======== MATERIAL FOR THIS EXERCISE

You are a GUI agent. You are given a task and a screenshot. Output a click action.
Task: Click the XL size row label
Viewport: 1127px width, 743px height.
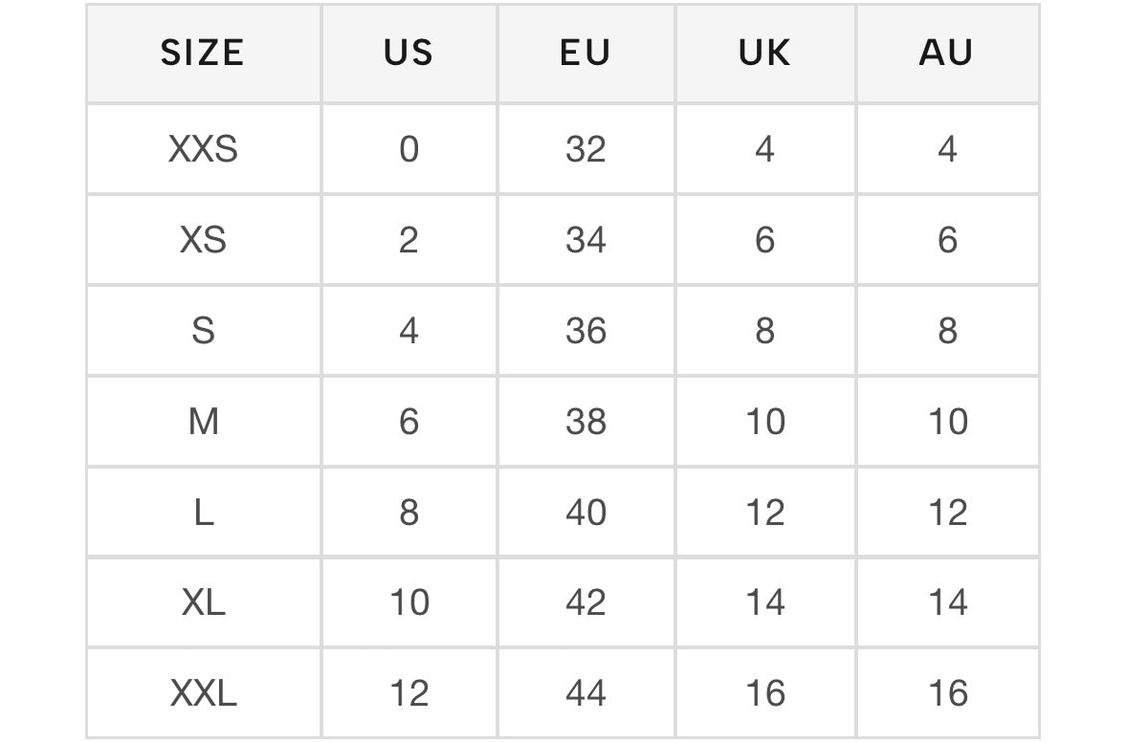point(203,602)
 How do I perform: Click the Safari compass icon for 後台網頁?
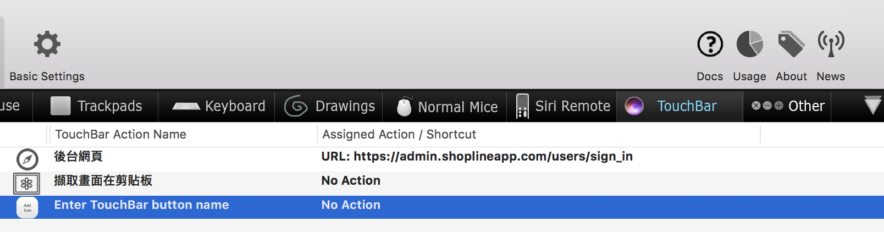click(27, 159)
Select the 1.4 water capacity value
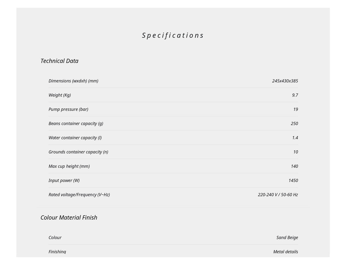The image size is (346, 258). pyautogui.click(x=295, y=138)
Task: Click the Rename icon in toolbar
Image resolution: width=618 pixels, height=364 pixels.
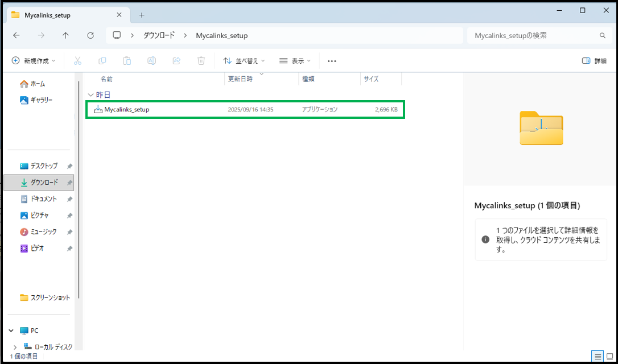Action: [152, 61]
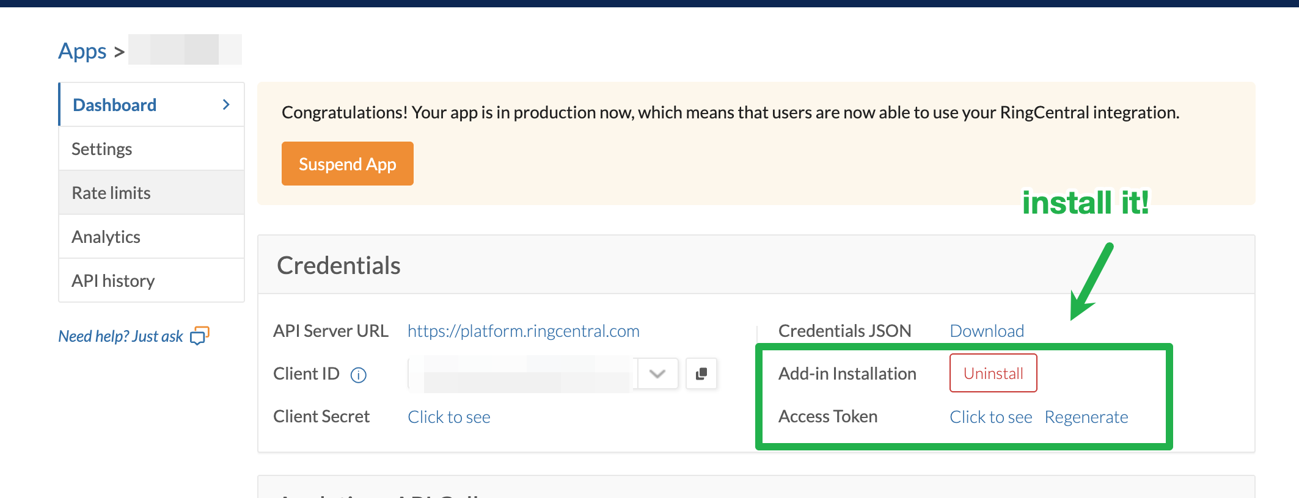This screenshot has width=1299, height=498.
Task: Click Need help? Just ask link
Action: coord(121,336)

================

Update all of these lines so that "Rename icon" becomes "Rename button", keeping everything else the same. Leave the pictures out of your answer.

You are a GUI agent. You are given a task and a screenshot. Output a click action.
Task: Click the XL size row label
Viewport: 1127px width, 743px height.
point(203,602)
 How do I perform: Click the Safari compass icon for 後台網頁?
click(27, 159)
Select the 1.4 water capacity value
The image size is (346, 258). pyautogui.click(x=295, y=138)
Task: Click the Rename button in toolbar
Image resolution: width=618 pixels, height=364 pixels.
Action: [152, 61]
This screenshot has width=1299, height=498.
Task: Click Need help? Just ask link
Action: coord(121,336)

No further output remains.